I truly came to love these characters and Hyde, who weaves together two first-person narratives, is an amazing writer who was able to easily put on both sets of skin and bring both Maria and Sebastian to life. When she was Maria, I cringed and wrestled with understanding abusive relationships; when she was Sebastian, I wondered at the difficulties of growing up in an oppressive environment. She was spot-on, 100% able to nail both characters.

I can't possibly think of anything I would have changed about this book (which is really saying something for me, I know). You don't get the ending you thought you were going to get, but neither did Sebastian or Maria; however, you walk away having grown to understand their relationship and their love and their world, and you'll find yourself okay with it all.

This book was sensational. I recommend everyone pick up a copy (and join us next week for the book chats... should be good times)!

Wednesday, November 5, 2008

Book Review: Practical Magic

Title: Practical Magic
Author: Alice Hoffman
Genre: Literary Fiction
Rating: B-

Summary (from Penguin Group.com): For more than two hundred years, the Owens women had been blamed for everything that went wrong in their Massachusetts town. And Gillian and Sally endured that fate as well; as children, the sisters were outsiders. Their elderly aunts almost seemed to encourage the whispers of witchery, but all Gillian and Sally wanted was to escape. One would do so by marrying, the other by running away. But the bonds they shared brought them back-almost as if by magic...

Review: I picked this book for the Modern Classics Challenge because I loved The Probable Future by Alice Hoffman and thought I'd try another one of her books. The premise of this story was interesting, as are all of Alice Hoffman's; she loves to write about family and community and integrates elements of magic and love into all of her stories. She weaves both of these into all types of relationships--inter-generational, male/female, and especially between siblings.

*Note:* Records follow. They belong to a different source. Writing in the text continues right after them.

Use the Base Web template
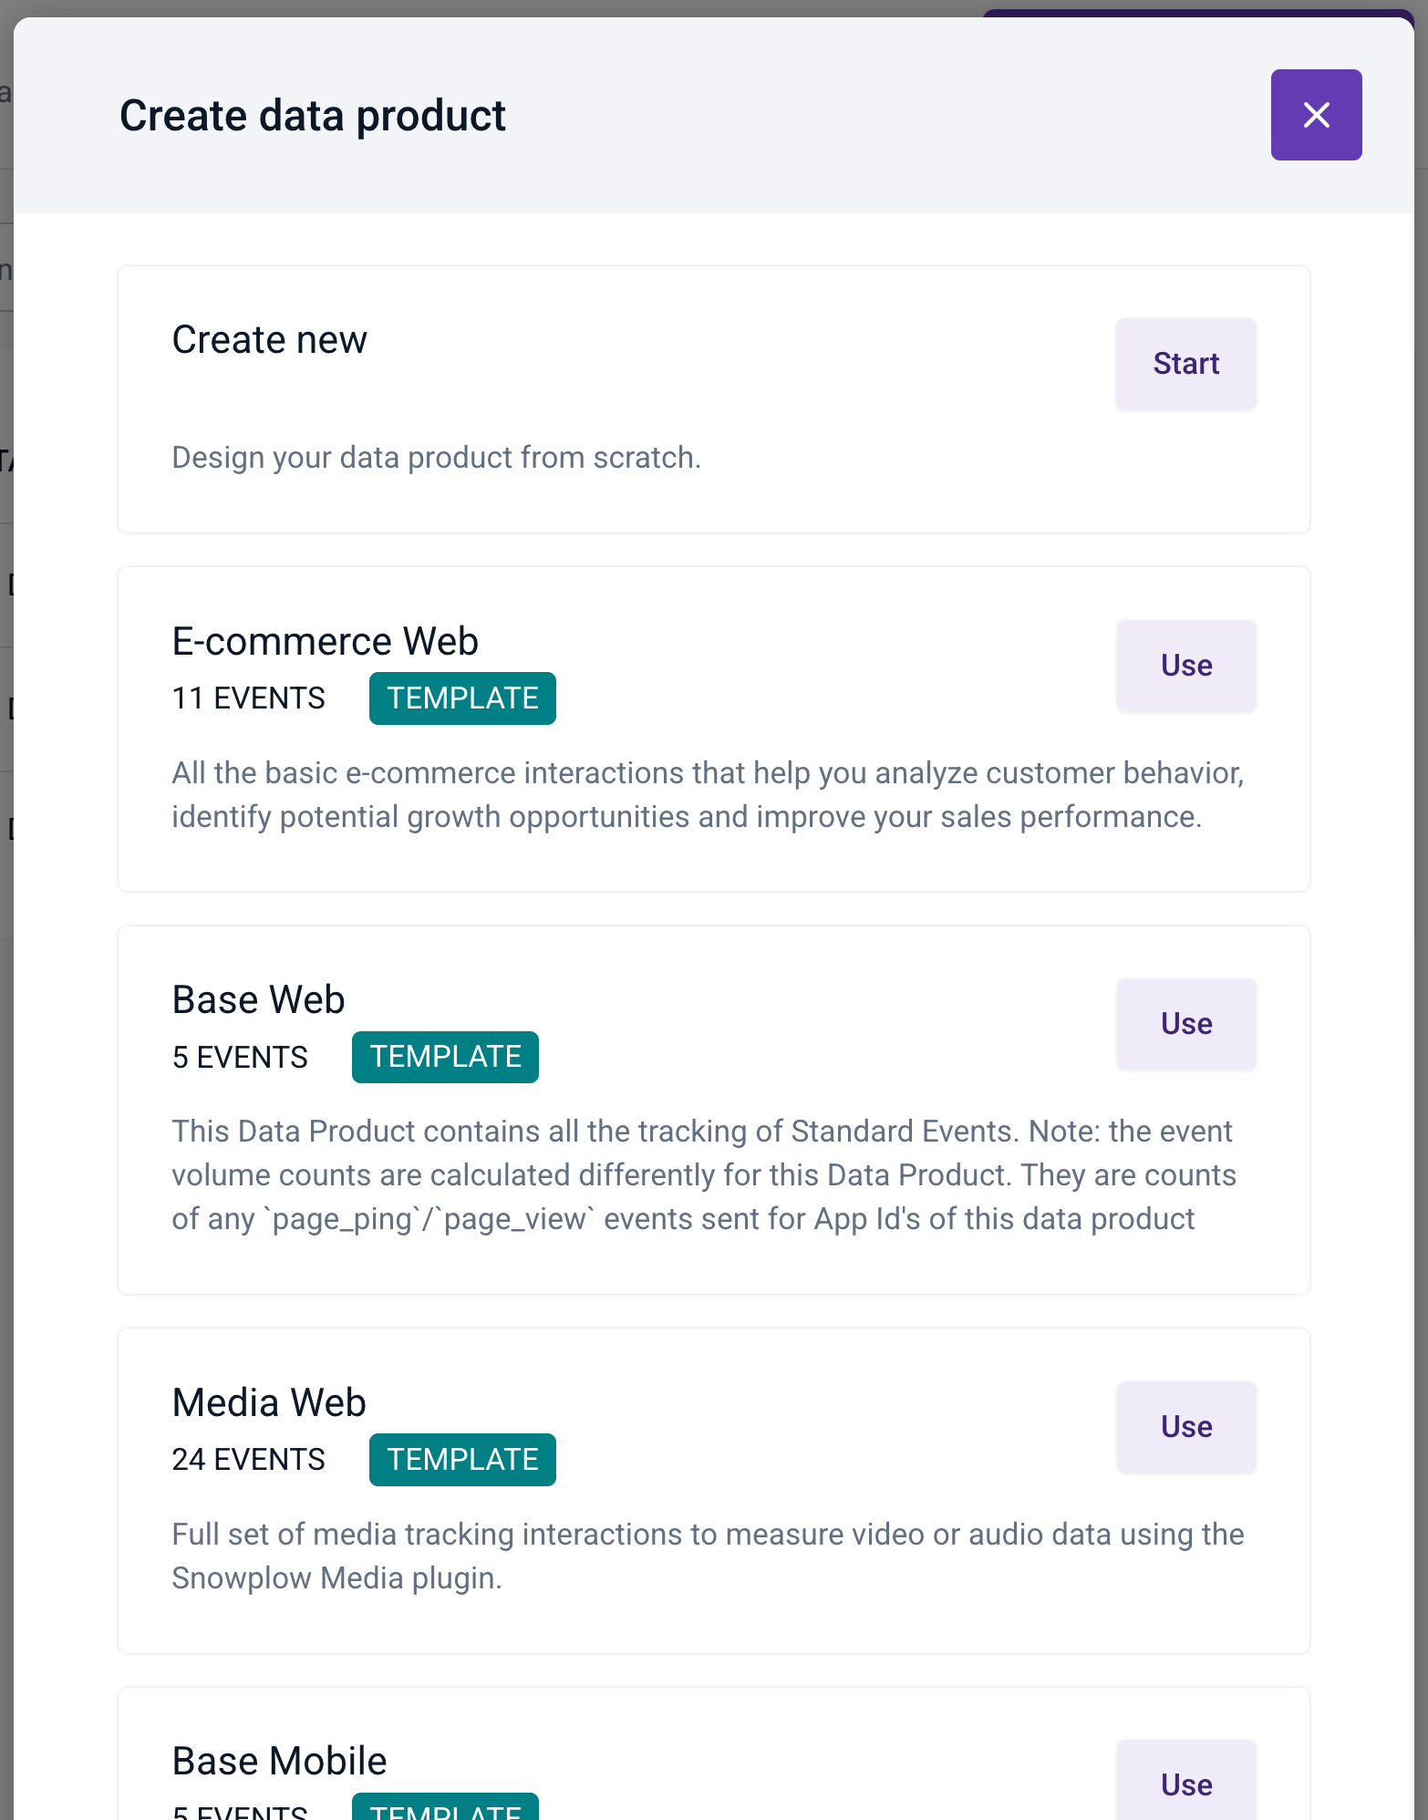This screenshot has height=1820, width=1428. pyautogui.click(x=1185, y=1023)
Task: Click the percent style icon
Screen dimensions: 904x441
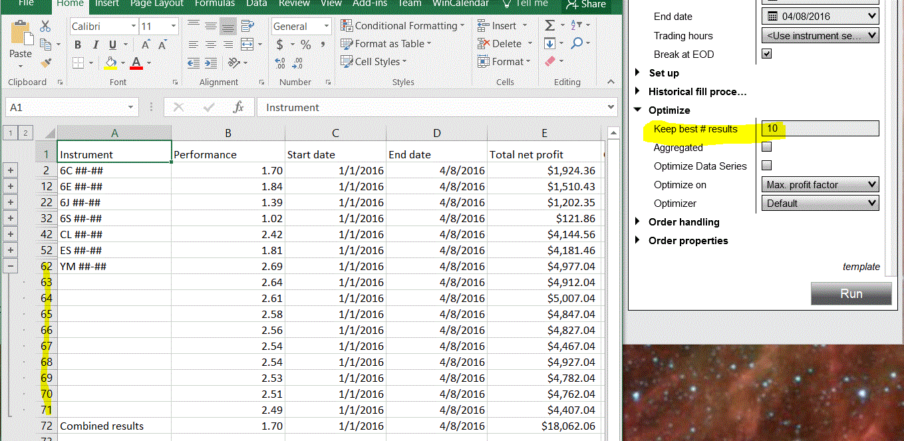Action: pos(305,45)
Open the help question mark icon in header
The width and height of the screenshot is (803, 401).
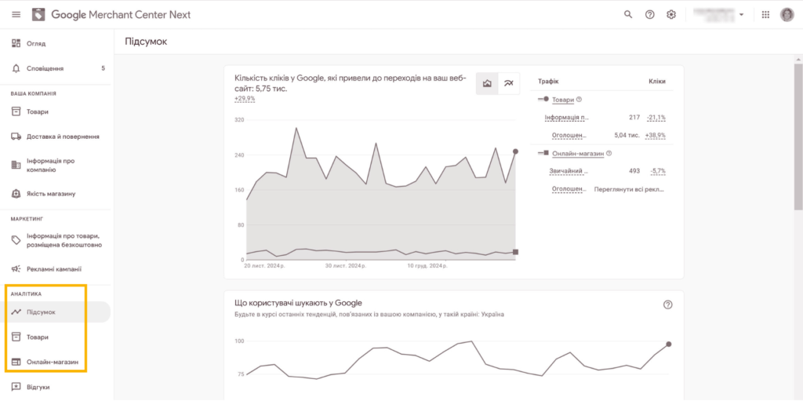click(x=649, y=14)
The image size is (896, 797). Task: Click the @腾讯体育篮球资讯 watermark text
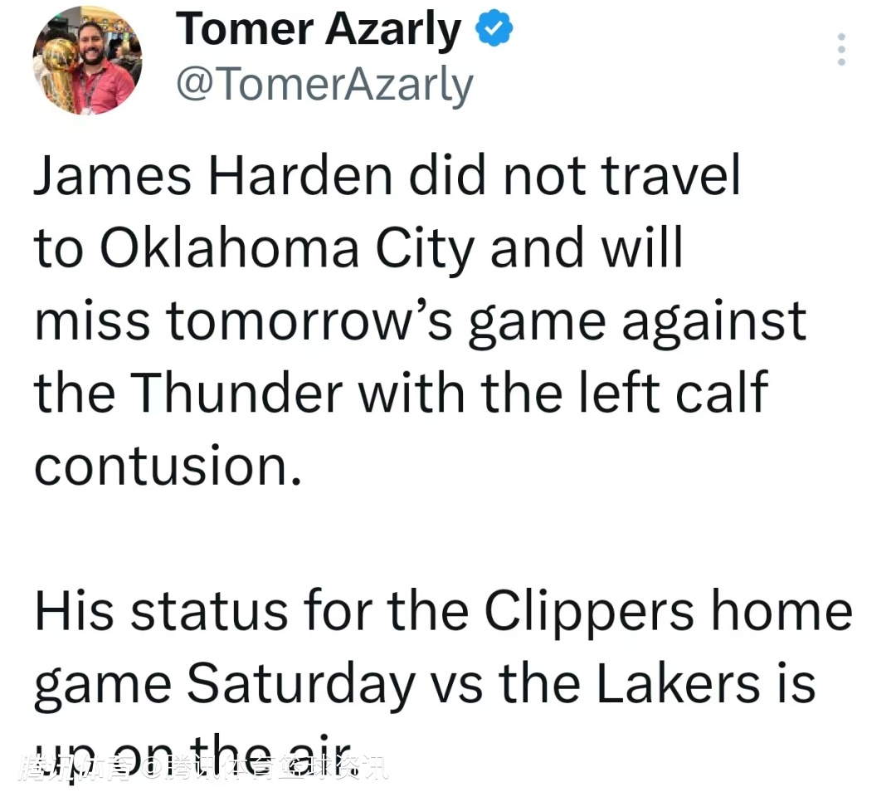264,769
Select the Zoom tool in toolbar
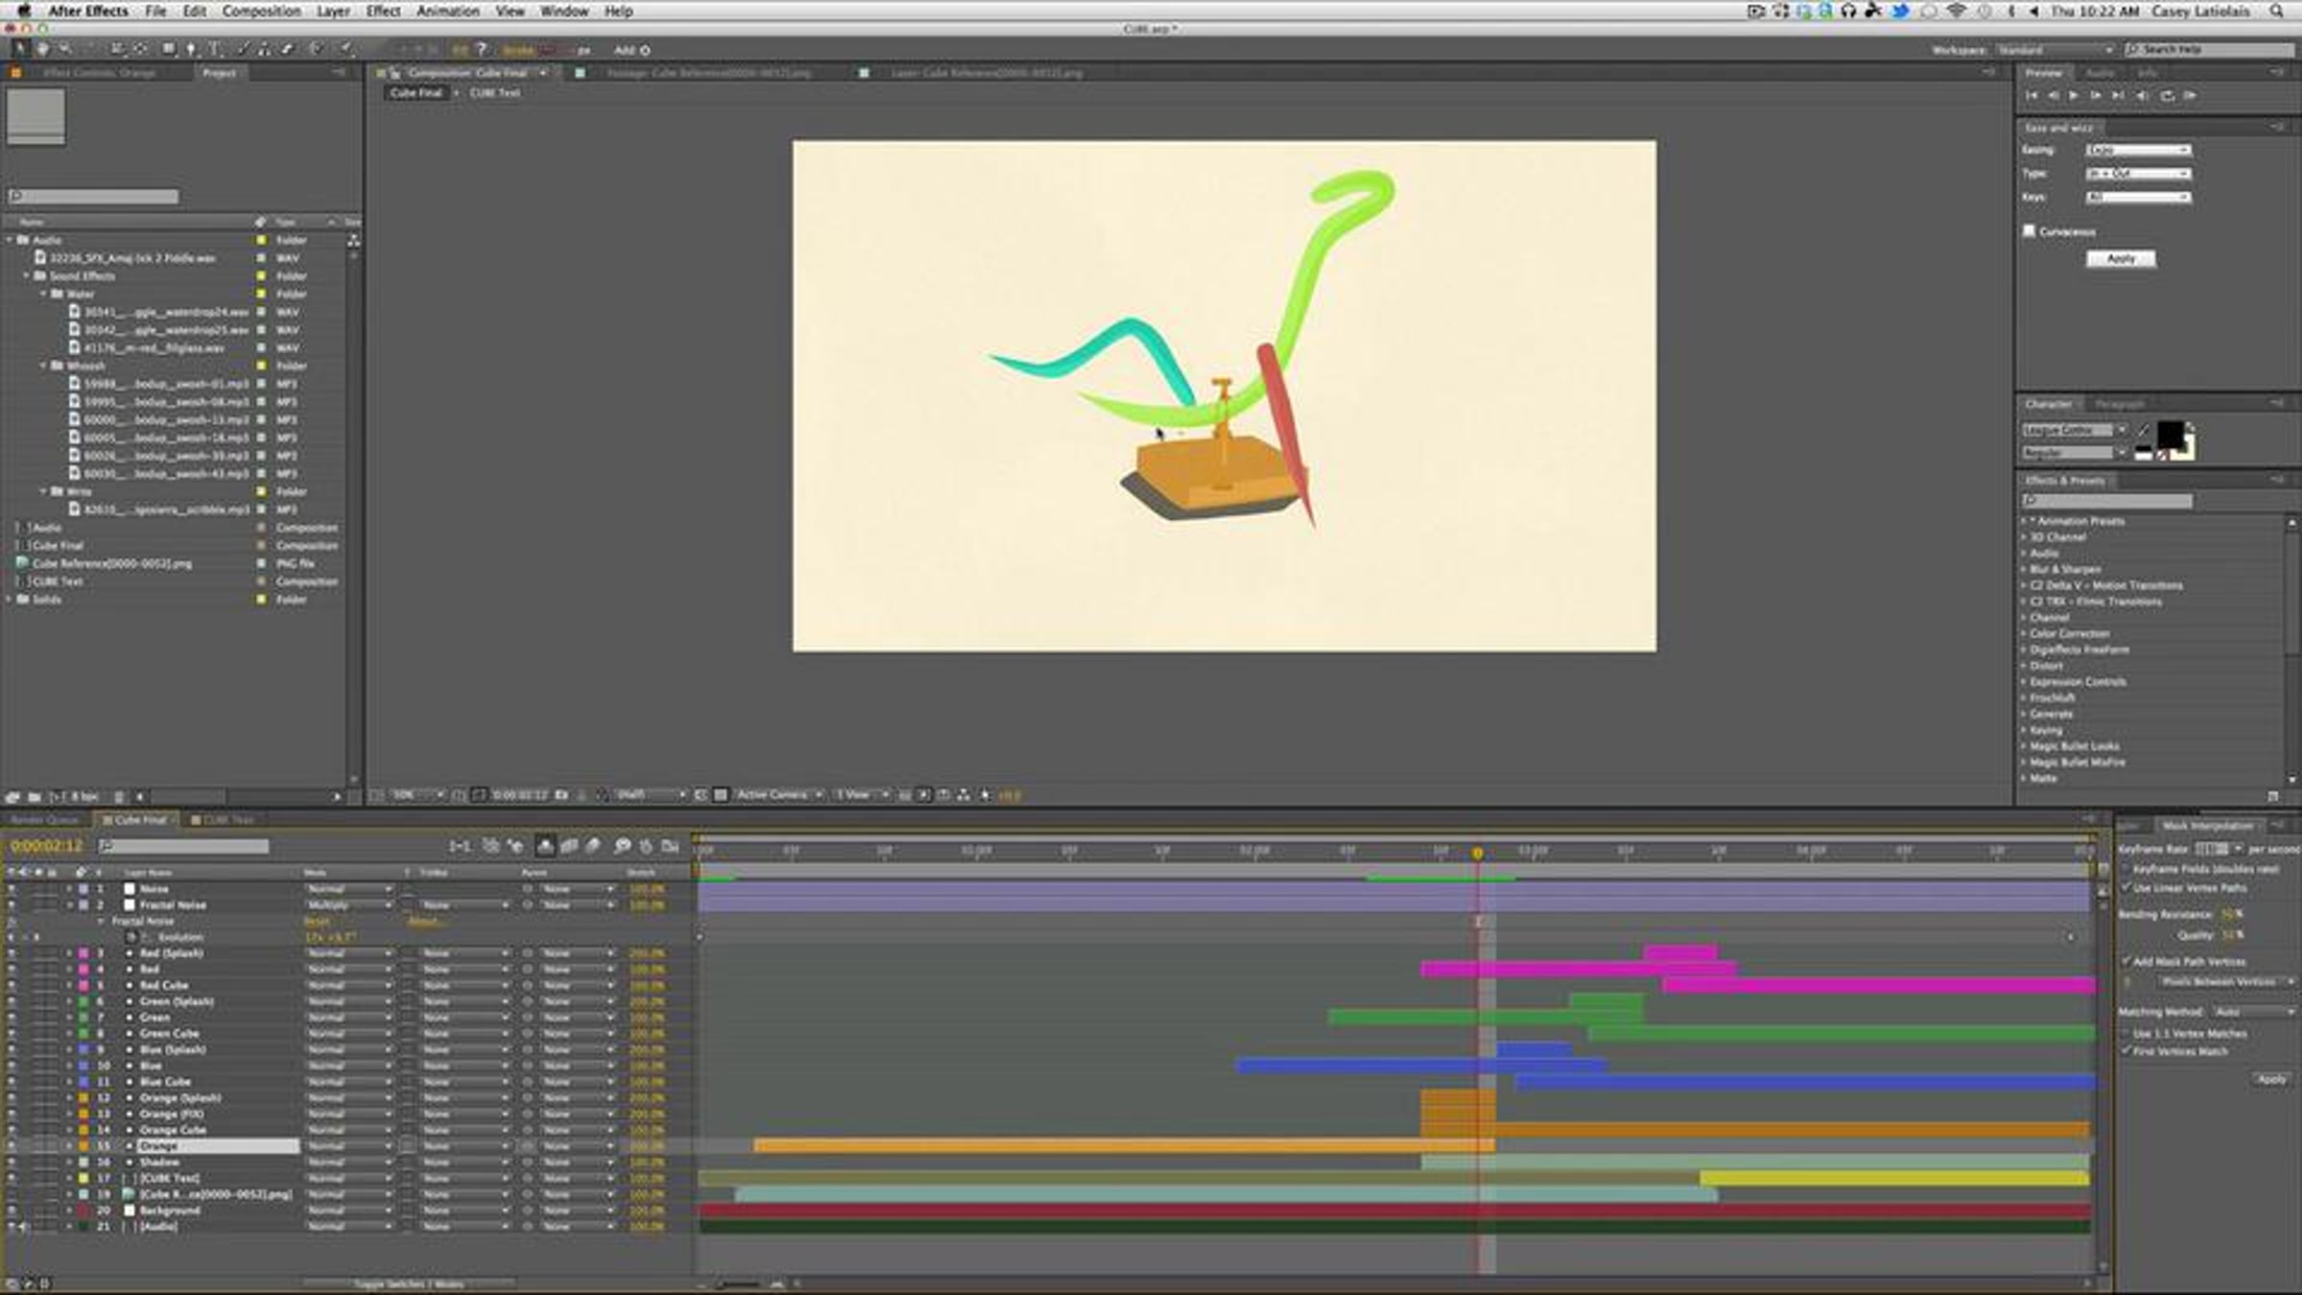2302x1295 pixels. pos(65,49)
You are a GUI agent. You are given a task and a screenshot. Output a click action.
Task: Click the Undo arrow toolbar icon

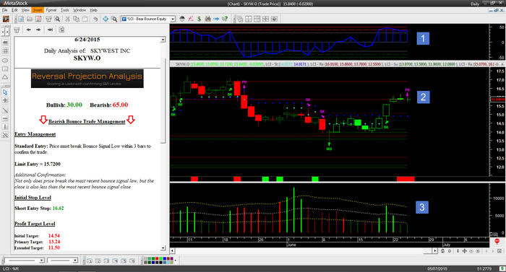coord(95,19)
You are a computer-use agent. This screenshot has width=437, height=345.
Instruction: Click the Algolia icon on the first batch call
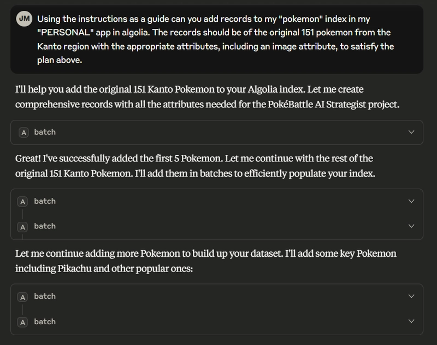23,132
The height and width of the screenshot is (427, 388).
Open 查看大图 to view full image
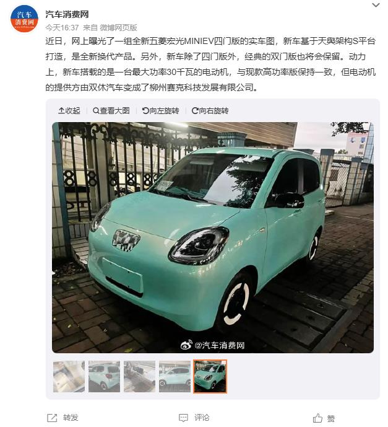111,110
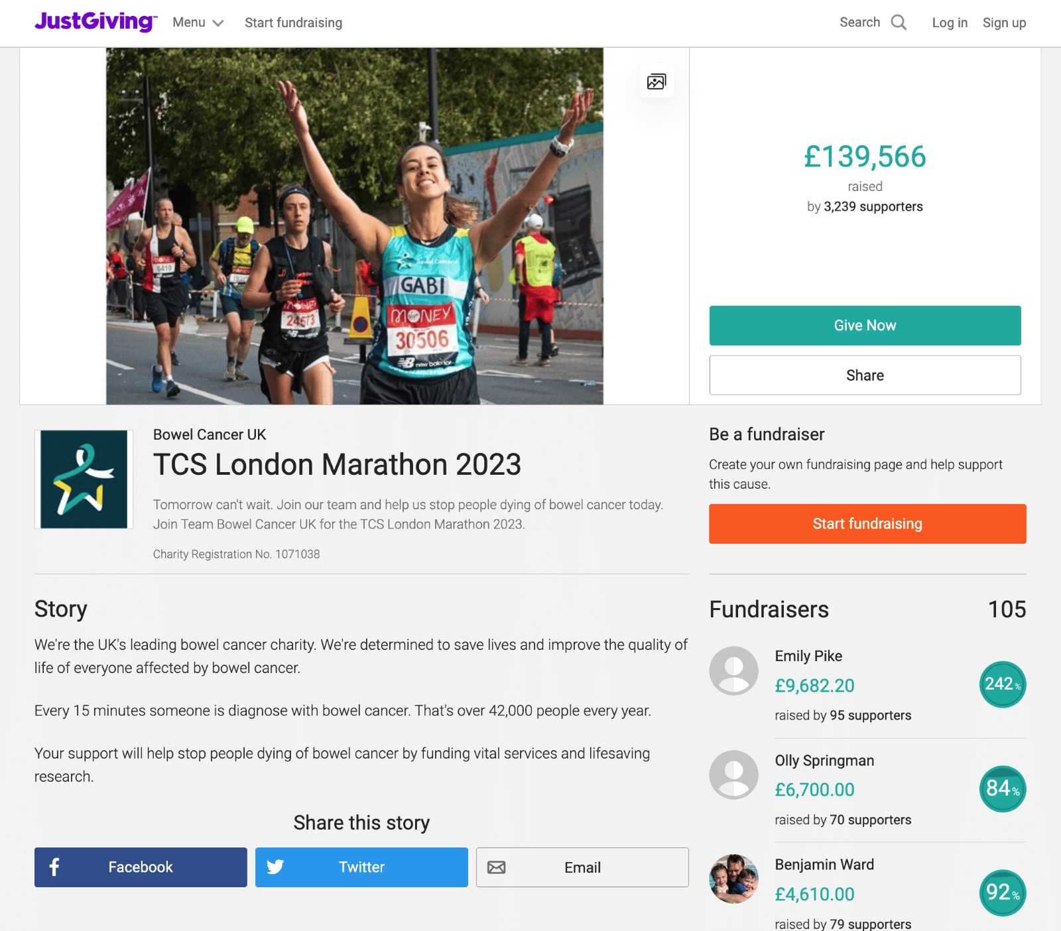Click orange Start fundraising button
This screenshot has height=931, width=1061.
[867, 524]
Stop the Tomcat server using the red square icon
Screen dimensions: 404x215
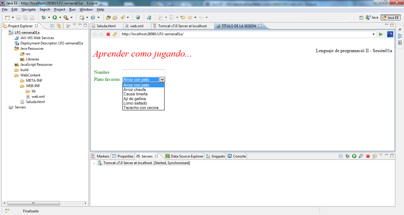coord(368,156)
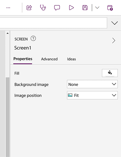
Task: Open the more options ellipsis menu
Action: (x=8, y=8)
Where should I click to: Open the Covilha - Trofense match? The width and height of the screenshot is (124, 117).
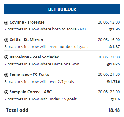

This particular book fell a little flat for me, compared to other works by Alice Hoffman that I've loved. I enjoyed the story, but I actually loved the guys in the story (the guys who loved the Owens women) more than the women themselves. I think the primary reason is that Hoffman did something unique in the way she told this story--dialogue was really scant and, rather than us figuring out the innerworkings of the characters and coming up with our own conclusions based on what they said and did, Hoffman came right out and told us. This book was almost entirely expository, told in a form of lyrical prose.

Additionally, Hoffman covers nearly thirty years of time in the story (all in only 244 pages), so it's covered at a break-neck speed, which is the likelist reason why Hoffman discarded dialogue and just told you what you needed to know. Another "weird" thing Hoffman did in this book is that it's entirely told in the present tense (all throughout the 30 year time span) rather than having a distinct point of view or being told in past tense (which is much more common); the beauty of the past tense is that you inherently feel that the characters have already experienced the plot and have learned their lessons, that's why you want to hear from them so you can learn too.

Here's an example:

"When evening falls, Kylie still doesn't know what to do. Gillian is at Ben's, but no one answers the phone when Kylie calls to ask Gillian if she thinks it's foolish for her to go to Gideon's. Why does she even want to? What does she care?"
The whole book reads like this "She does X. She is Y." It just makes for a very weird read and makes the characters more distant. I think that's also why I loved the guys more because the author didn't fully understand them and/or write them in a way that it appears she did not fully understood them, so I came to know them myself and had invested in getting to know them personally (rather than being told that I should love them).

That being said, it's a quick and easy read. If you're looking for something that is light and extols the virtues of strong family relationships and the beauty of head-over-heels love, than this book (which earned a B- from me) is a good book for you.